Blocking in SQL Server can be good – after all, it’s one of the ways consistency is guaranteed – we usually don’t want data written to by two processes at once.
It can also be bad. Really bad – a rogue blocker can bring a system to a complete halt, which we definitely don’t want.
So we need monitoring and alerting on it. Enterprise monitoring tools can do this, and do it well – but if you don’t have one, or don’t have enough licenses for your entire estate, you’ll need to roll your own. (OK, or copy someone else’s if you don’t need the learnin’). This post will demonstrate a basic method for detecting blocking and alerting based on a given threshold.
First, here’s a simple demo table to illustrate the process – containing two CPU products. We know it’s a demo, because ChipStockLevel = 0 everywhere in the world at the moment…
We open an UPDATE transaction in one query window – but leave it uncommitted – then run a SELECT in another, mimicing a situation where a process or user updating a stock level has gone wrong and is holding a lock on the row. The UPDATE shows as completed, but the transaction it’s in is still open, so the SELECT is stuck on ‘Executing query…’;
We now have a blocked session. This can be identified by querying sys.dm_exec_requests and looking for a non-zero blocking_session_id;
This DMV is the foundation of monitoring blocking.

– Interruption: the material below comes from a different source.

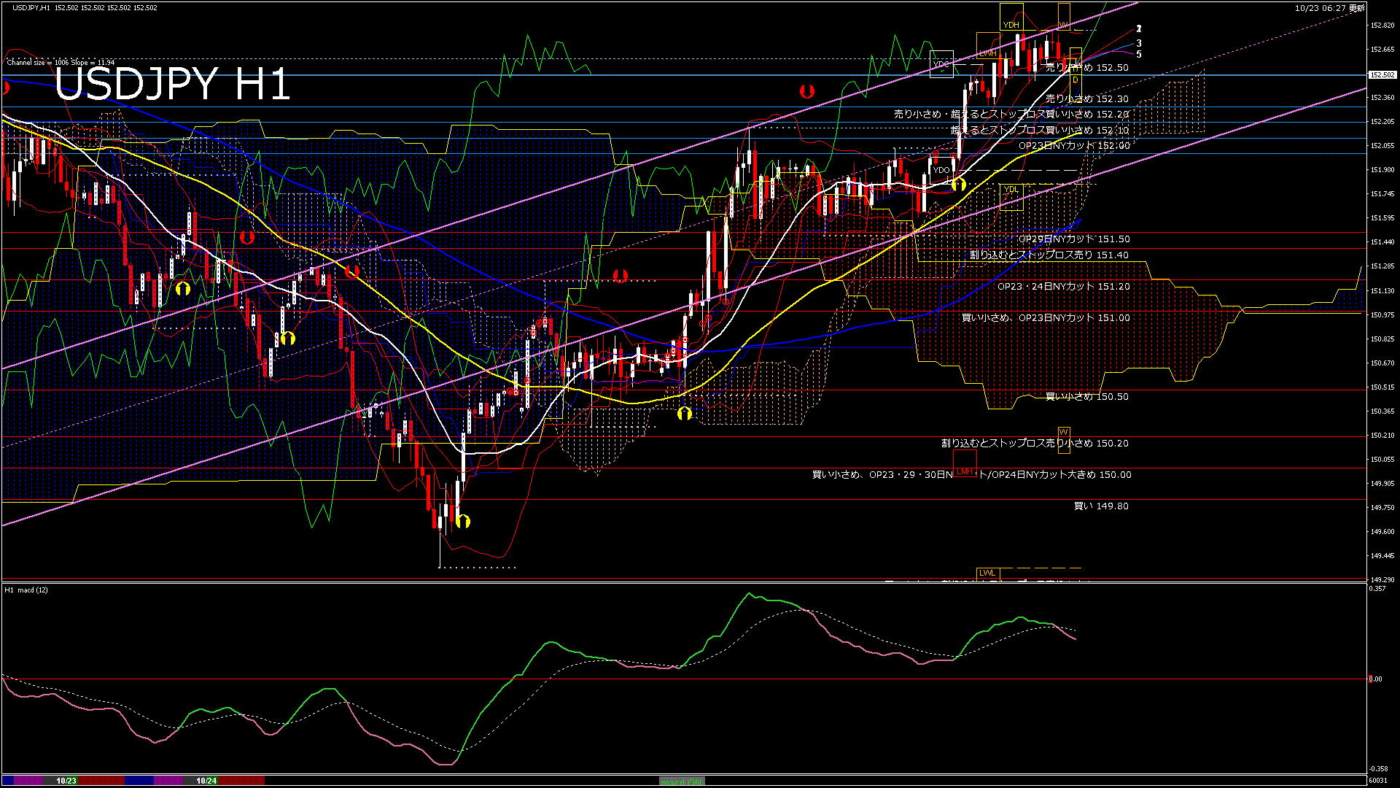Image resolution: width=1400 pixels, height=788 pixels.
Task: Click the 10/24 date label on session bar
Action: click(206, 781)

It has many columns – some of which we can join to other DMVs for more information – but for this example I’ve pulled just a few pertinent columns back – enough to see that session 61 is blocked by session 56 (as we expect from the previous snip), its wait_type is LCK_M_S (it’s waiting for a shared lock) and it’s been waiting ~410 seconds so far.
But we can’t just start alerting the minute we find a blocked session – transient blocks are expected behaviour in concurrent systems. We need a meaningful period of sustained blocking. This will be dependent on your server and processes – maybe 5 seconds is totally out of the norm, or maybe minutes of blocking is expected and is not actually a problem. We also need a frequency of evaluation – how often we check for blocking.
As an example we’ll say a period of 30 seconds is alert-worthy, and evaluate it every 10 seconds.
The simplest way to implement this – not touching any databases – is a structure akin to the following code snip. We declare four integer variables, then populate them at ten second intervals with the results of a COUNT(*) from the requests DMV. Finally we check if all of them were non-zero – meaning blocking was detected at every interval – 0, 10, 20 and 30 seconds – and alert if so. In this example I’ve commented out email alert code and left a SELECT for demo purpose.
DECLARE @blockedsessions_1 INT = 0;
DECLARE @blockedsessions_2 INT = 0;
DECLARE @blockedsessions_3 INT = 0;
DECLARE @blockedsessions_4 INT = 0;
SELECT @blockedsessions_1 = COUNT(*)
FROM sys.dm_exec_requests
WHERE blocking_session_id <> 0
WAITFOR DELAY '00:00:10'
SELECT @blockedsessions_2 = COUNT(*)
FROM sys.dm_exec_requests
WHERE blocking_session_id <> 0
WAITFOR DELAY '00:00:10'
SELECT @blockedsessions_3 = COUNT(*)
FROM sys.dm_exec_requests
WHERE blocking_session_id <> 0
WAITFOR DELAY '00:00:10'
SELECT @blockedsessions_4 = COUNT(*)
FROM sys.dm_exec_requests
WHERE blocking_session_id <> 0
IF(@blockedsessions_1 <> 0 AND @blockedsessions_2 <> 0 AND @blockedsessions_3 <> 0 AND @blockedsessions_4 <> 0)
BEGIN
SELECT 'Blocking Detected!'
/*
DECLARE @subject VARCHAR(200) = 'Blocking Alert - ' + @@SERVERNAME
DECLARE @email_body VARCHAR(200) = 'Blocking has been detected on ' + @@SERVERNAME + ' - investigate immediately.'
EXEC msdb.dbo.sp_send_dbmail
@profile_name = 'DBA',
@recipients = 'team@company.com',
@subject = @subject,
@body = @email_body
*/END
Running this at the same time as leaving the example blocking session open triggers the alert;
The final step would be to add this script to an Agent job scheduled every 30 seconds.
Now, to reiterate the title, this is a very simple alert. It only checks for instance-wide blocking by any sessions and doesn’t provide any further information. While it can be sufficient for simple systems – one database, not much concurrency – it’s ideally expanded for more functionality. What if we want to…
- Make sure the blocking session is the same each time, to rule out catching multiple transient blocks as a false positive?
- Record a history of blocked sessions?
- Check on a per-database basis?
- Provide more blocker info in the alert – database, query, user?
- Provide blockee info in the alert – who’s getting blocked, is there a chain?
- Split the monitoring and alerting process apart, encapsulated in stored procs?
- What if the blocking session changes during the monitoring period, do we care that it’s a different instance of blocking?
I’ll leave those as an exercise for the reader – to be revisited with a more sophisticated implementation sometime soon.